No Matter the Cause once trauma occurs this is what needs to happen
The body can respond to trauma in many ways. Trauma continues to intrude with visual, auditory, and/or other somatic reality. Again and again, a person will relive the life-threatening experiences they have suffered, reacting in mind and body as though such events were still occurring.
Similarly, emotions may manifest as physical pain – sometimes in parts of the body that were not involved in the trauma.
“Traumatized people chronically feel unsafe in their bodies; the past is alive in the form of gnawing interior discomfort,” writes psychiatrist Bessel van der Kolk, MD, in The Body Keeps the Score: Brain, Mind, and Body in the Healing of Trauma.
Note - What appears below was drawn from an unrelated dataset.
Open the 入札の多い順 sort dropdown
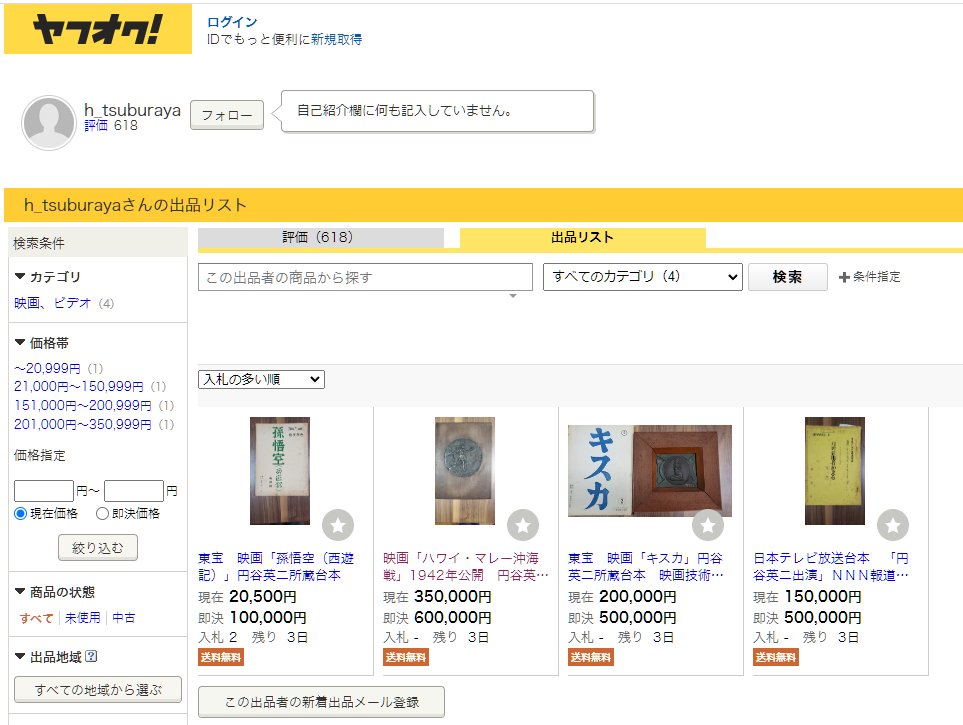Viewport: 963px width, 725px height. pyautogui.click(x=261, y=380)
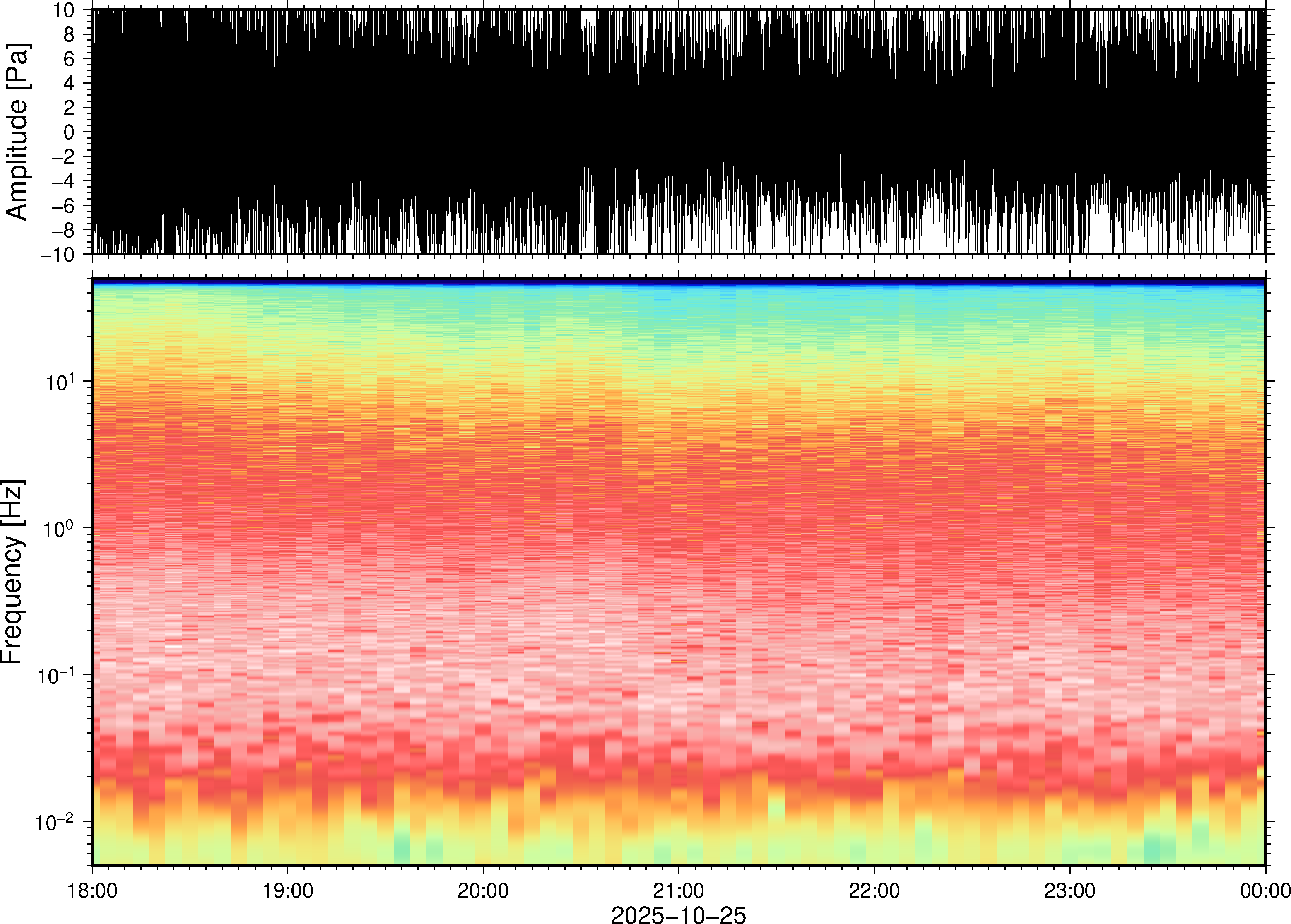Click the 10¹ frequency tick label

pos(60,383)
“Their bodies are constantly bombarded by visceral warning signs, and, in an attempt to control these processes, they often become expert at ignoring their gut feelings and in numbing awareness of what is played out inside. They learn to hide from themselves.”
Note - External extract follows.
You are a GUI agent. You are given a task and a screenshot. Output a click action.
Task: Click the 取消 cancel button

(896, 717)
As a result, trauma lives on in our minds and bodies. The conscious mind may forget the original episode, but the ANS (autonomic nervous system) remembers. Some sufferers live as if the pain were constantly occurring, enduring a continual cycle of emotional and physical pain.
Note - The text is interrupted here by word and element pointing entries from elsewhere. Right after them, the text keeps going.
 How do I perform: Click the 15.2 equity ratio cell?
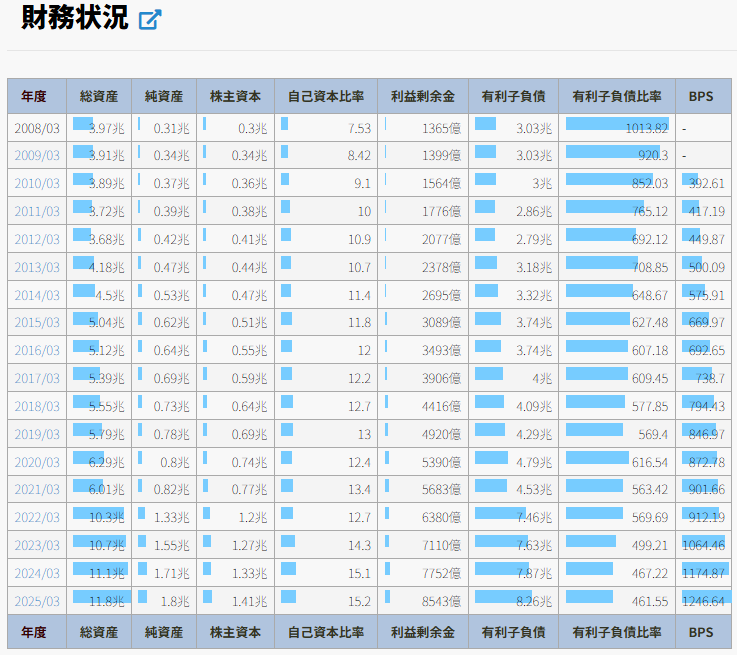click(326, 601)
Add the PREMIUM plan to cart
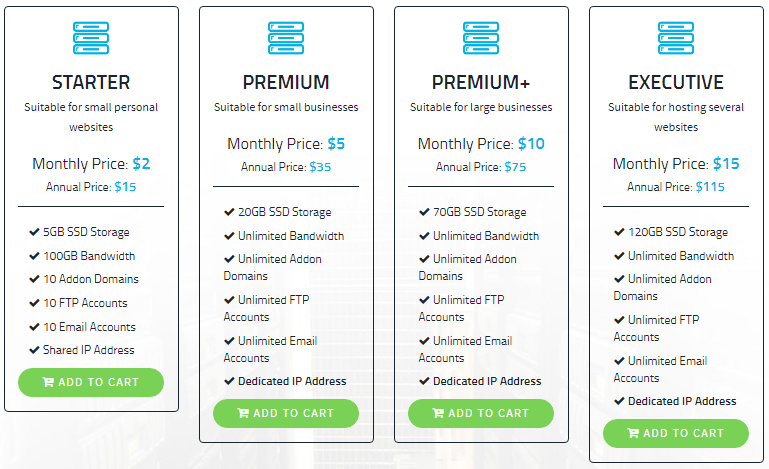The width and height of the screenshot is (769, 469). coord(286,413)
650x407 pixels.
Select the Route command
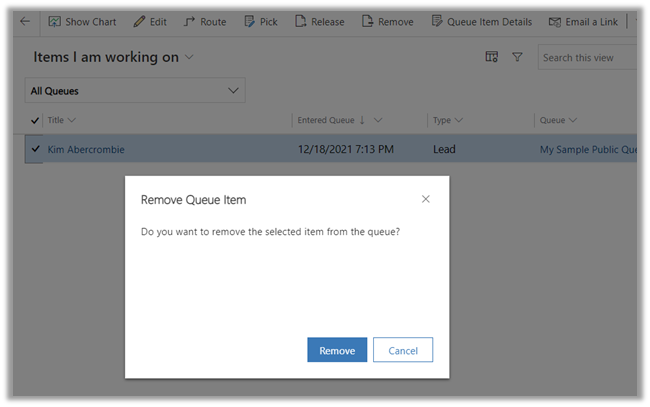(205, 21)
Other trauma victims may experience discomfort only under certain circumstances: The sound of fireworks might affect a veteran of wartime deployment; physical contact might scare a survivor of sexual assault; rolling over in bed into a position that mirrors his or her posture after a collision might traumatize someone injured in a car accident.
In each instance, the body is primed to react long after the original threat has passed.
No matter the cause, once trauma occurs, processing it is critical.